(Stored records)
*****
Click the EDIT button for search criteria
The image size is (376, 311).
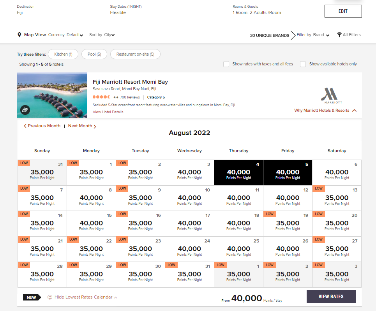[343, 11]
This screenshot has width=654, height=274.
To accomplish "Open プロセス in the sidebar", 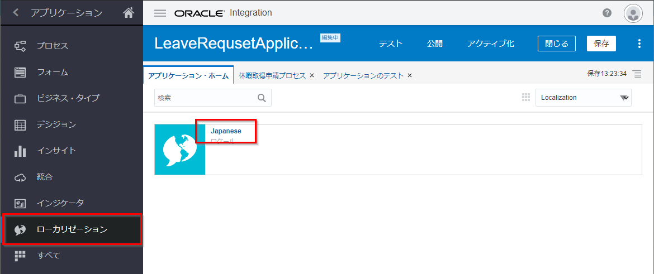I will tap(53, 46).
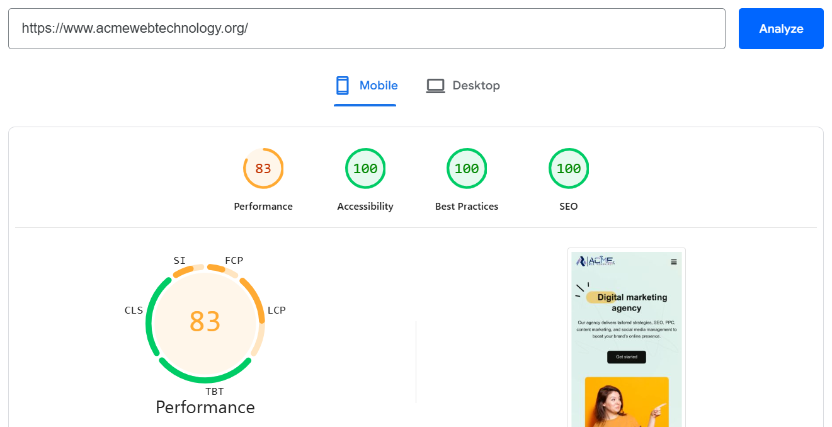Click the Performance label under the small gauge
The width and height of the screenshot is (832, 427).
tap(205, 407)
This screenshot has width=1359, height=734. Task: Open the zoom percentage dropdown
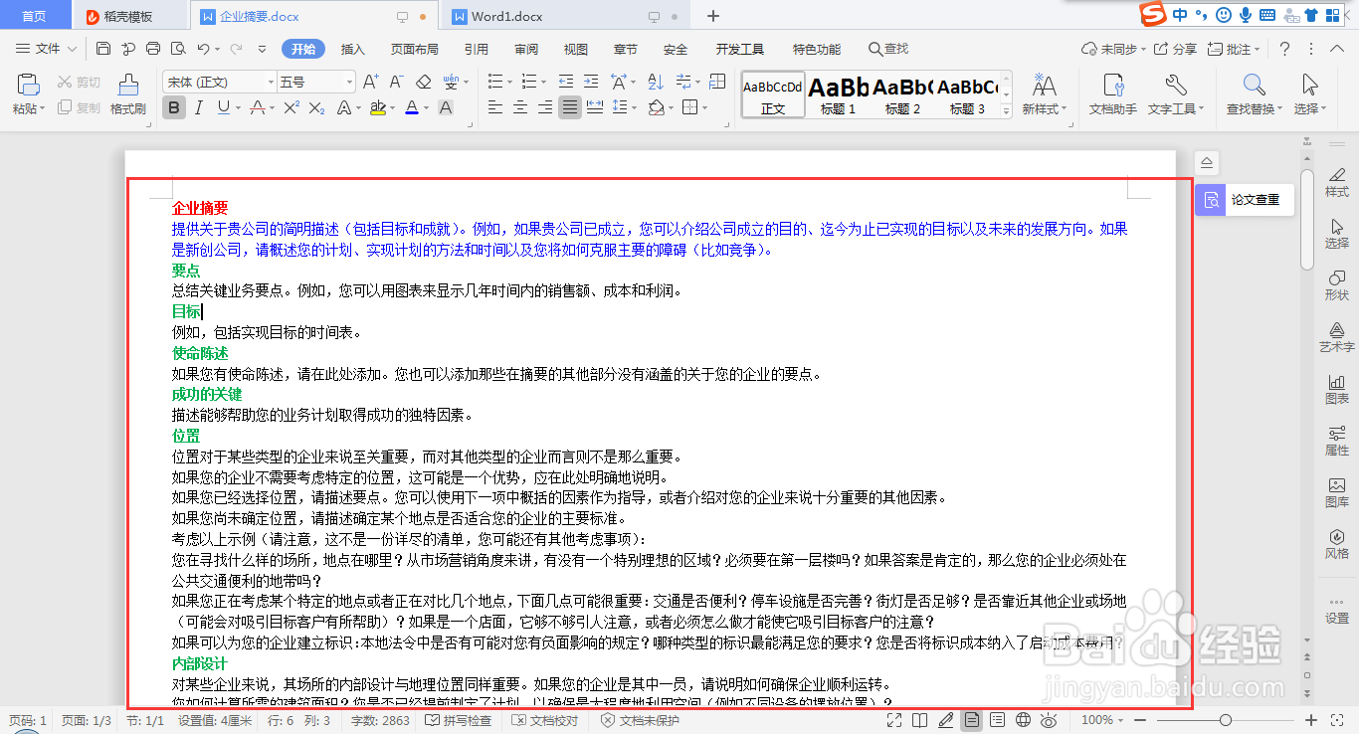click(1104, 719)
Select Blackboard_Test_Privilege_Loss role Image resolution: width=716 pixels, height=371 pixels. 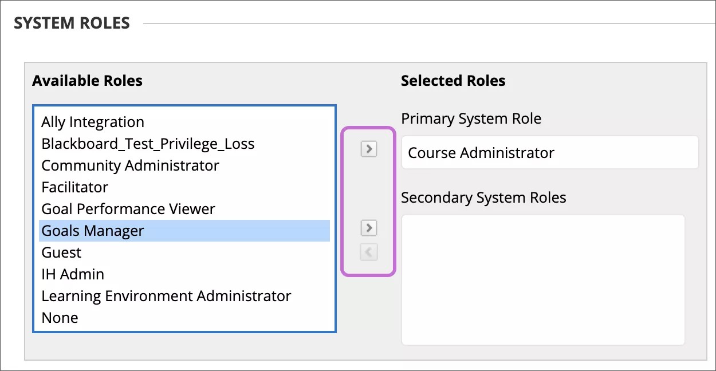point(148,144)
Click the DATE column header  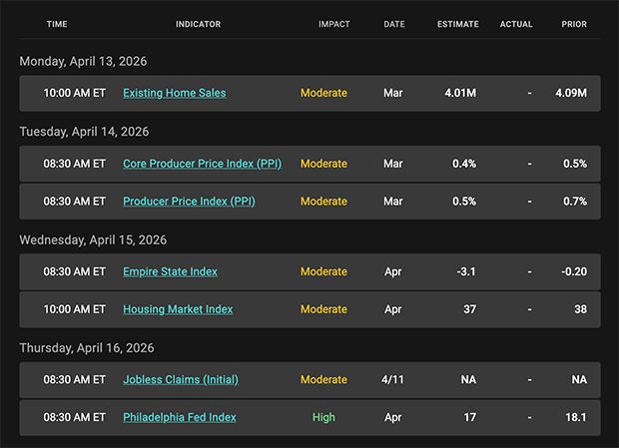point(393,24)
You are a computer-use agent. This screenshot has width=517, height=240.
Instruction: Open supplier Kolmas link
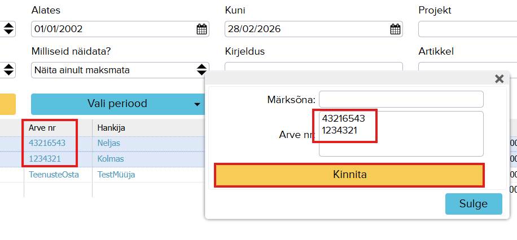pos(111,159)
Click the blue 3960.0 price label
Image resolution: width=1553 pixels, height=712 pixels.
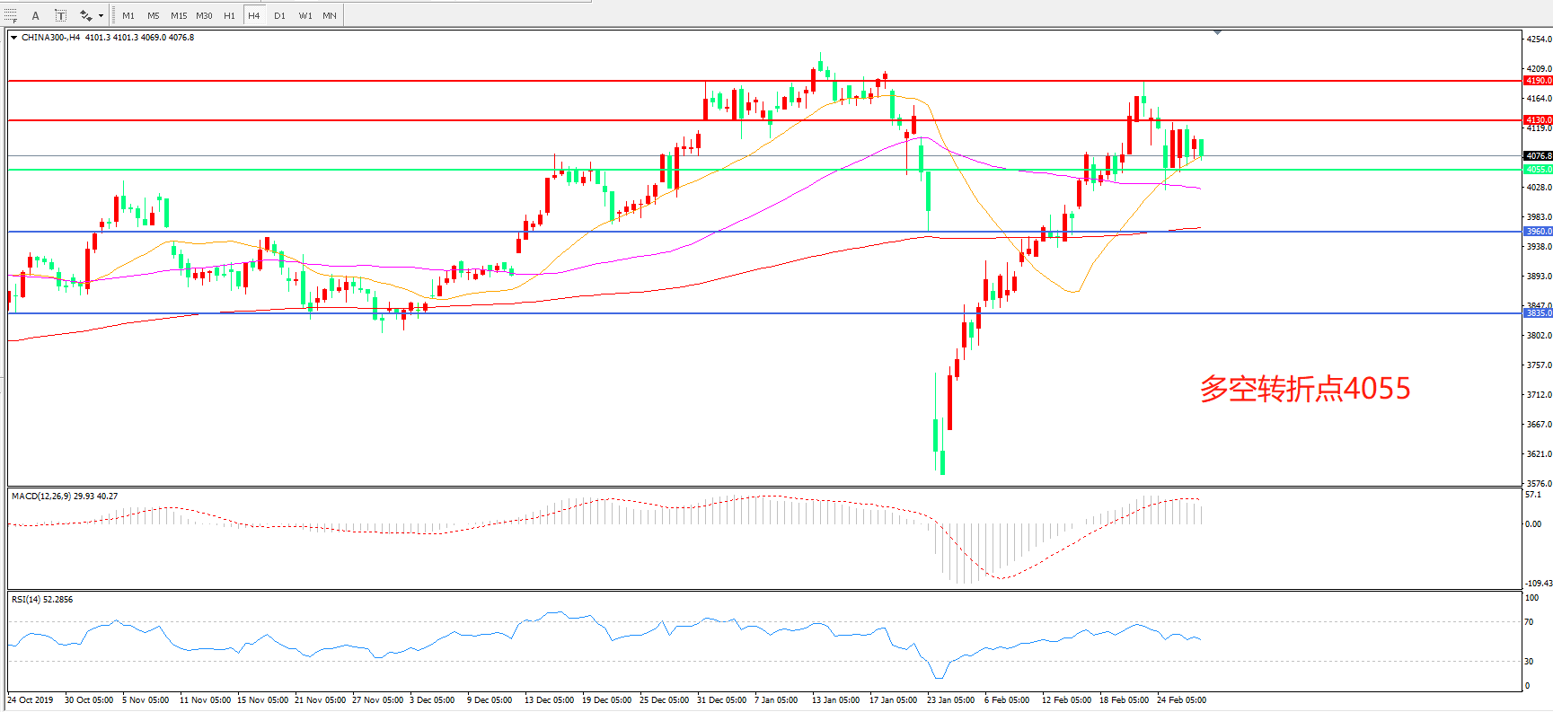point(1538,232)

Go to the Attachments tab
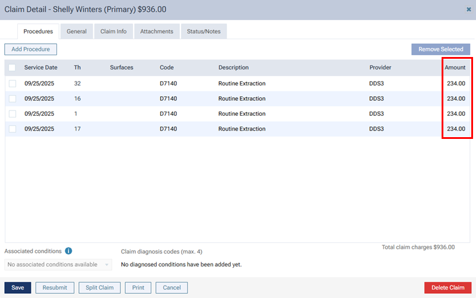point(157,31)
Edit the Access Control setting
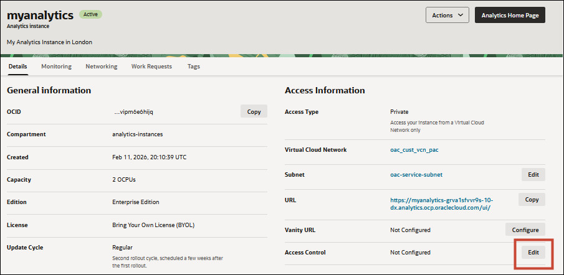564x275 pixels. 533,252
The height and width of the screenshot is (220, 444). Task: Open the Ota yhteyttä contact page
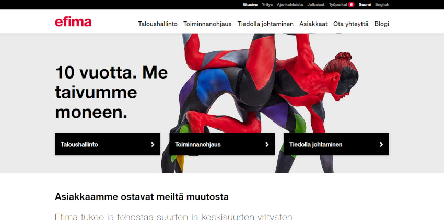coord(351,24)
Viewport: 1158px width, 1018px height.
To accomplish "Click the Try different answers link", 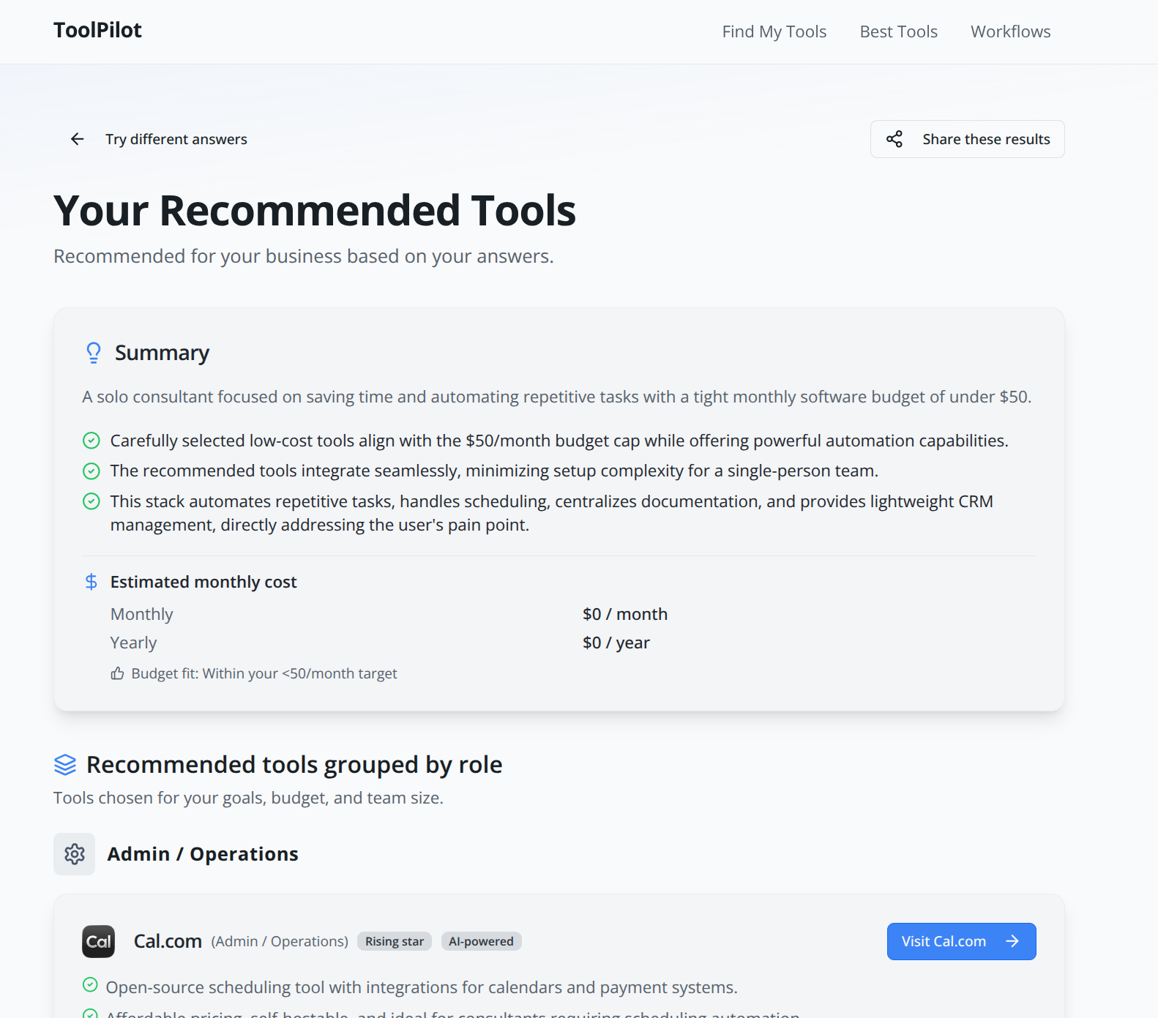I will pyautogui.click(x=176, y=139).
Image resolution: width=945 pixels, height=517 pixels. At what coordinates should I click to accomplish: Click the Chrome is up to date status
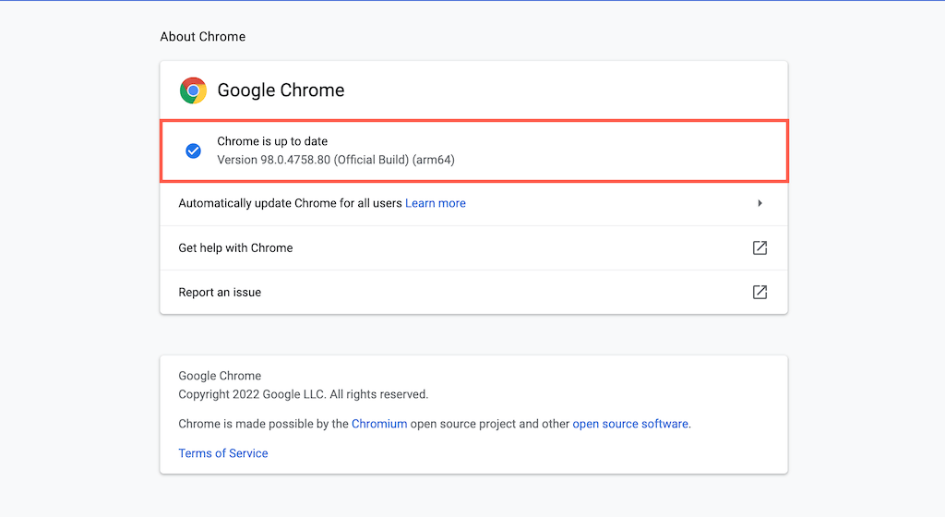272,141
*****
(Problem to solve)
Take the line that holds "Image resolution: width=945" as the start and the last line of the data as the end. Copy only those lines exactly, both ends included, except the pictures.

(Answer below)
Image resolution: width=945 pixels, height=517 pixels. At what coordinates should I click to accomplish: Click the Chrome is up to date status
272,141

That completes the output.